Top of Study material

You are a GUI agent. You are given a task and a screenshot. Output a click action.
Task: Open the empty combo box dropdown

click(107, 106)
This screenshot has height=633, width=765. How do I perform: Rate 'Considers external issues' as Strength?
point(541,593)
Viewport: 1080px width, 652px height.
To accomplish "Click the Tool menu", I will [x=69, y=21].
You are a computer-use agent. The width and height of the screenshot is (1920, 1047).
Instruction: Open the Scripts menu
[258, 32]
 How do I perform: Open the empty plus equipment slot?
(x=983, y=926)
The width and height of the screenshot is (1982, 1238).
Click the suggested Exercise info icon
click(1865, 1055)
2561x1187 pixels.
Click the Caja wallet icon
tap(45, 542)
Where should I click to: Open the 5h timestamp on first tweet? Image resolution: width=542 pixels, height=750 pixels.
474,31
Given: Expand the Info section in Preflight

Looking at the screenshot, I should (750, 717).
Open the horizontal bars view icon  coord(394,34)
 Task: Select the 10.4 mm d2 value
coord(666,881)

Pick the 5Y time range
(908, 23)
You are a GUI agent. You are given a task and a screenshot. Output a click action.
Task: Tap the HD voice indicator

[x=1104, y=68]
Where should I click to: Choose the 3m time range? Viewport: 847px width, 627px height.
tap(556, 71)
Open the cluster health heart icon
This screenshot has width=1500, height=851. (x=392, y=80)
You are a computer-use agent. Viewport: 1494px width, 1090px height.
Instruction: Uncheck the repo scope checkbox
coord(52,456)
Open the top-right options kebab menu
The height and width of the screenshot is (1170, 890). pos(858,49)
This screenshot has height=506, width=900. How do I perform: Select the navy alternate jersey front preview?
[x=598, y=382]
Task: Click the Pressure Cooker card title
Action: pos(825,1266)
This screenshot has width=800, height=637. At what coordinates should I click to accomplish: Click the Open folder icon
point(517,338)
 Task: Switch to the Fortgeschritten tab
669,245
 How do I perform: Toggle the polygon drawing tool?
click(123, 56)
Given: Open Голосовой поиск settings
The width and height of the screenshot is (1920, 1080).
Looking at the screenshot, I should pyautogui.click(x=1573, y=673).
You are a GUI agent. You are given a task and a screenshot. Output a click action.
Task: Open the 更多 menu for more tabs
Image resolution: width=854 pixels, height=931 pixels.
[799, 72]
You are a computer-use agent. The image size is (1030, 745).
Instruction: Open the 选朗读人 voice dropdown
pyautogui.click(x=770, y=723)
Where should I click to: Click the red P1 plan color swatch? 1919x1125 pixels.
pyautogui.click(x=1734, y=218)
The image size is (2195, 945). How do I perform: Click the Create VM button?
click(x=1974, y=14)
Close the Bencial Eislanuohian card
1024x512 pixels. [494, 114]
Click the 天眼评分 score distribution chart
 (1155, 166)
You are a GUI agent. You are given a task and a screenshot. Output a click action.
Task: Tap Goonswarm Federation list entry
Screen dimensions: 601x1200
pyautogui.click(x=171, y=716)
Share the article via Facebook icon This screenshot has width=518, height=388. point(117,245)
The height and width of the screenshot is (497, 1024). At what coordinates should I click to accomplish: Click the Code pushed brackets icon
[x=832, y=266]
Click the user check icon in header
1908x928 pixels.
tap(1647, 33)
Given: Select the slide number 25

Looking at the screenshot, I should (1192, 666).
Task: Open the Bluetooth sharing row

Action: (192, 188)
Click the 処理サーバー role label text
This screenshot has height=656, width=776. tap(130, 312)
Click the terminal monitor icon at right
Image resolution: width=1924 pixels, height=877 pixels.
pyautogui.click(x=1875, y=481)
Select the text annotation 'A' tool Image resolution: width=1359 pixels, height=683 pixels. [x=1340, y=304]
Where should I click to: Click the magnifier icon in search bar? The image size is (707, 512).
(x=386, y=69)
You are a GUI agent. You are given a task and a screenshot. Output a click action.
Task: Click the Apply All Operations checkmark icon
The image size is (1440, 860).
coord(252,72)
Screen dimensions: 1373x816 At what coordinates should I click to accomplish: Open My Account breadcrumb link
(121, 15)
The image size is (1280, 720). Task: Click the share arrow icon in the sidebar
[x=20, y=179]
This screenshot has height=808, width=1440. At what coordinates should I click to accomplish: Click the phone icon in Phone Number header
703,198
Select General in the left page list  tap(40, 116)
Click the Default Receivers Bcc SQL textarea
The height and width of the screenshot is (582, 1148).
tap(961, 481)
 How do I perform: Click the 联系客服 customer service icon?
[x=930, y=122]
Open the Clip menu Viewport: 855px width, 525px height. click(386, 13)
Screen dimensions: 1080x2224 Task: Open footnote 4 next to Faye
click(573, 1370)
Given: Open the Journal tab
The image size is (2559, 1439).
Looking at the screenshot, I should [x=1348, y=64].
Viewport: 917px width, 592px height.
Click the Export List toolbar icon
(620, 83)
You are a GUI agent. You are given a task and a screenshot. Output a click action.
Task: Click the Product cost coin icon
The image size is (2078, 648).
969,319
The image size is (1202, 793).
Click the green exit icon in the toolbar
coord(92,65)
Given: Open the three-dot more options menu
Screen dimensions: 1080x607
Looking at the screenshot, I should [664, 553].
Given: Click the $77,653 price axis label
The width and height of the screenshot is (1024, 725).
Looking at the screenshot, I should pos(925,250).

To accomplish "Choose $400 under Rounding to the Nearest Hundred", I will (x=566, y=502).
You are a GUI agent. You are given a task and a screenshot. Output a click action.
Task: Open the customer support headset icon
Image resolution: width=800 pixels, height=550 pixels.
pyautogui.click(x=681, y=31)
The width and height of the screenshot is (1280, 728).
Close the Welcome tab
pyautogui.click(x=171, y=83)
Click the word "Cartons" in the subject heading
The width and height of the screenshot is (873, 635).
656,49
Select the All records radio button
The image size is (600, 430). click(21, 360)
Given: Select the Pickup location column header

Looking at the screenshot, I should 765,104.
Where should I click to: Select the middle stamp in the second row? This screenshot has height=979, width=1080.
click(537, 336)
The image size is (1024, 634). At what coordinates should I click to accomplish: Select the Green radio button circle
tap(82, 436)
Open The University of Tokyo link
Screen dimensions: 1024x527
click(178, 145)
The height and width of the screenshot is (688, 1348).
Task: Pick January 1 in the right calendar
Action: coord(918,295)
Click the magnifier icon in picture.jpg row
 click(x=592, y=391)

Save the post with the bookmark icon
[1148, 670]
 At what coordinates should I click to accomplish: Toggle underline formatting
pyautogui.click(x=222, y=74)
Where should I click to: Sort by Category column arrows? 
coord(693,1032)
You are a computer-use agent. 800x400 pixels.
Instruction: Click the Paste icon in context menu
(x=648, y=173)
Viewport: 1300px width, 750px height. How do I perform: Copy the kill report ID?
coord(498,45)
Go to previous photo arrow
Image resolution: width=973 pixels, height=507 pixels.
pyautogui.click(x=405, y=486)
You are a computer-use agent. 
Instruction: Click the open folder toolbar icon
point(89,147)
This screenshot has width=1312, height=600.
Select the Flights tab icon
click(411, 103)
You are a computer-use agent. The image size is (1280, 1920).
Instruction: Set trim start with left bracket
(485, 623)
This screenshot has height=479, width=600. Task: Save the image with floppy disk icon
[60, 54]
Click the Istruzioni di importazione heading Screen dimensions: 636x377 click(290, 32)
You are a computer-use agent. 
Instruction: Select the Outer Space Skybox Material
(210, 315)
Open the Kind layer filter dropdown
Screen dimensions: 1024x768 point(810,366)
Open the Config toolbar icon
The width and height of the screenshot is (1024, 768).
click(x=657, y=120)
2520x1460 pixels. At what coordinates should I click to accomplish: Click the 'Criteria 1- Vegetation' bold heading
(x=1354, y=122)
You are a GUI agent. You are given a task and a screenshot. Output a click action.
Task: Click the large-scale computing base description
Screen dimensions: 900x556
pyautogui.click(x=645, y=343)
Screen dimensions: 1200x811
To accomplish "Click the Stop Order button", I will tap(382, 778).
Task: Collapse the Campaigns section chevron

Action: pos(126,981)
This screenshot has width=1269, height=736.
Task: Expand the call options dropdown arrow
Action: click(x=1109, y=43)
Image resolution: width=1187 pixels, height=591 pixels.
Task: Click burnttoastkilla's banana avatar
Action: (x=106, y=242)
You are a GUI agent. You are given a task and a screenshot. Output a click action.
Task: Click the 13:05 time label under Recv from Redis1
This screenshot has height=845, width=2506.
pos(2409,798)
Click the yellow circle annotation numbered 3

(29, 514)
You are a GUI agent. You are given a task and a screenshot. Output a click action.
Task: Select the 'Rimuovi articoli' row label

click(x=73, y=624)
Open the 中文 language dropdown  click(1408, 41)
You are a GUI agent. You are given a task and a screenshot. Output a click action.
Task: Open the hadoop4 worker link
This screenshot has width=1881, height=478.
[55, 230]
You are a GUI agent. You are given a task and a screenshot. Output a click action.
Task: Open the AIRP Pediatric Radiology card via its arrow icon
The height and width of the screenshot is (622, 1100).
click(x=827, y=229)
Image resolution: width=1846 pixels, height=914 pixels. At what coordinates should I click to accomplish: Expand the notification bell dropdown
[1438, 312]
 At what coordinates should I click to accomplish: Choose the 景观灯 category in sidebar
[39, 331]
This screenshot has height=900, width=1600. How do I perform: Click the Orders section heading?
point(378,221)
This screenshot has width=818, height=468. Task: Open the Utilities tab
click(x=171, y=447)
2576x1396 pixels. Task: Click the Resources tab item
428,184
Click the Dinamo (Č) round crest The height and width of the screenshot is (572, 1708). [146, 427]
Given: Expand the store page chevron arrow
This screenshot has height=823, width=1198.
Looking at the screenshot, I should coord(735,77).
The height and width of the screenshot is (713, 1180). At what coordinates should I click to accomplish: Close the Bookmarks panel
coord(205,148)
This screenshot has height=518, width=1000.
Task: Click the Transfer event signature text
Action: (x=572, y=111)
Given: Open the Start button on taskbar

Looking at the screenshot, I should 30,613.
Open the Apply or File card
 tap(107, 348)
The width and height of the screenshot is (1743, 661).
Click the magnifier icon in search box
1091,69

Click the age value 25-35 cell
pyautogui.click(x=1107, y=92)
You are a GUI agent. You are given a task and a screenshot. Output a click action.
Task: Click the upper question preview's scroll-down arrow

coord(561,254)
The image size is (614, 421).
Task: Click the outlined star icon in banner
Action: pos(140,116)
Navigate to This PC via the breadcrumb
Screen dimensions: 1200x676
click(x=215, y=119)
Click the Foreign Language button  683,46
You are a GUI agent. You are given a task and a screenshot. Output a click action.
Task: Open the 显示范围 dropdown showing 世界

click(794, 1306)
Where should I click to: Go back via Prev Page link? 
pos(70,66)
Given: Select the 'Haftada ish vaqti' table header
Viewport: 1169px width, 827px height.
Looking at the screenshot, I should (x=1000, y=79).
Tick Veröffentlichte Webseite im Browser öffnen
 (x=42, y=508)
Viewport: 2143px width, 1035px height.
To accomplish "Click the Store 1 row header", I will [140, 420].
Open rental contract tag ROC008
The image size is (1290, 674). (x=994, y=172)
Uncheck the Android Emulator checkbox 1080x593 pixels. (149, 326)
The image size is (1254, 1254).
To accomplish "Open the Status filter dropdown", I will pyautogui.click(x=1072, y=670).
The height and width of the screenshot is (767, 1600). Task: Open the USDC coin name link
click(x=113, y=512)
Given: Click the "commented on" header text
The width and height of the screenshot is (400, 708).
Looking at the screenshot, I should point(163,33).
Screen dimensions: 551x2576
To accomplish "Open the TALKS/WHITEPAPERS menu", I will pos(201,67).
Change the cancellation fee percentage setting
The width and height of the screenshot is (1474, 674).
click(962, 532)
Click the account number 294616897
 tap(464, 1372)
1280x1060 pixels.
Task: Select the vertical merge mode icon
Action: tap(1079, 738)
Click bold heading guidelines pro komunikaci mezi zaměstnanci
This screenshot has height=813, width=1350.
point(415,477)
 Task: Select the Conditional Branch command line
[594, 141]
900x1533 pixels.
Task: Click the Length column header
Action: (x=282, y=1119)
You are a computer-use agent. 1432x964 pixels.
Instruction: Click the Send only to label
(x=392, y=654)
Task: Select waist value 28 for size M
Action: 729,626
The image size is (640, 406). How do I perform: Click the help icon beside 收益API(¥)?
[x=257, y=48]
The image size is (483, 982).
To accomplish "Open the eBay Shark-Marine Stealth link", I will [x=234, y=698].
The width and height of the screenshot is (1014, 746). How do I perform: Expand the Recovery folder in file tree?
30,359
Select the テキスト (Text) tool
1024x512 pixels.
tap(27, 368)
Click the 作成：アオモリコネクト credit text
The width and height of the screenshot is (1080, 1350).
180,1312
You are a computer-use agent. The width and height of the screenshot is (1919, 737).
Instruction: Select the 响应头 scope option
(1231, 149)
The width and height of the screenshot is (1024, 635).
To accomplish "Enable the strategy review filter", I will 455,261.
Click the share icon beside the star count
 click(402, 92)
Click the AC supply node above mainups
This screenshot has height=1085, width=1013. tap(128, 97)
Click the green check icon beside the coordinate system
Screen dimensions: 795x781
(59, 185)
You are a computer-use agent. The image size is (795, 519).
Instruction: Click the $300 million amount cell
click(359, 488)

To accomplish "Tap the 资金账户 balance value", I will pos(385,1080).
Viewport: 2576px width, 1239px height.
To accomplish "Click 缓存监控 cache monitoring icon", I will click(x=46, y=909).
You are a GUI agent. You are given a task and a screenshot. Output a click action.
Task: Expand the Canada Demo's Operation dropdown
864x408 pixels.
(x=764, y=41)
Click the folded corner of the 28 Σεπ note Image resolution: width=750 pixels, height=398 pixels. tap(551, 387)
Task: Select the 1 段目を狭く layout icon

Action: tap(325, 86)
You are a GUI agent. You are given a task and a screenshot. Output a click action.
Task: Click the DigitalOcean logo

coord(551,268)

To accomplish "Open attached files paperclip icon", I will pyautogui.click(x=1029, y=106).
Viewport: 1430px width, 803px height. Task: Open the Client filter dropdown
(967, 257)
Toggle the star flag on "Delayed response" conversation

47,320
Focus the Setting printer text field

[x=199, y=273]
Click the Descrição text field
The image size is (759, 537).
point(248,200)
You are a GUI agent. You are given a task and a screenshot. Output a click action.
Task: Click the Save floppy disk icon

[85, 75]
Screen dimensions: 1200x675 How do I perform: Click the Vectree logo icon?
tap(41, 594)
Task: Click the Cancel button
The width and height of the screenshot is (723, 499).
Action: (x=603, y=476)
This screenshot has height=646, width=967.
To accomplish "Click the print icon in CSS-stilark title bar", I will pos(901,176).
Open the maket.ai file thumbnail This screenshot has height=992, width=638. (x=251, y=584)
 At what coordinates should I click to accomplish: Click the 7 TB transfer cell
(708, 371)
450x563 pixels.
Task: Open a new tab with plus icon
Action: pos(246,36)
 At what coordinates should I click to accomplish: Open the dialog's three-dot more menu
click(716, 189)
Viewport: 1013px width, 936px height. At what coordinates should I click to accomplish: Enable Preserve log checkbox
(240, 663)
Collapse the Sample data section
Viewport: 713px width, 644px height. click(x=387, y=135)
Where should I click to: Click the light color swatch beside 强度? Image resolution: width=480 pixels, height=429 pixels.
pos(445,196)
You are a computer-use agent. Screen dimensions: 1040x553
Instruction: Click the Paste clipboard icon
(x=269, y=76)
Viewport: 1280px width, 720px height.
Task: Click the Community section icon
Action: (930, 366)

Bottom of Study material

What lines in the data above carry "computer"? Return them all.

Output for this exercise:
You are a computer-use agent. The width and height of the screenshot is (1920, 1047).
You are a computer-use agent. Viewport: 1494px width, 1090px height.
You are a computer-use agent. The image size is (1030, 745).
You are a computer-use agent. 800x400 pixels.
You are a computer-use agent. 
You are a computer-use agent. The image size is (1280, 1920).
You are a computer-use agent. 
You are a computer-use agent. 1432x964 pixels.
You are a computer-use agent. The width and height of the screenshot is (1919, 737).
You are a computer-use agent. The image size is (795, 519).
You are a computer-use agent. Screen dimensions: 1040x553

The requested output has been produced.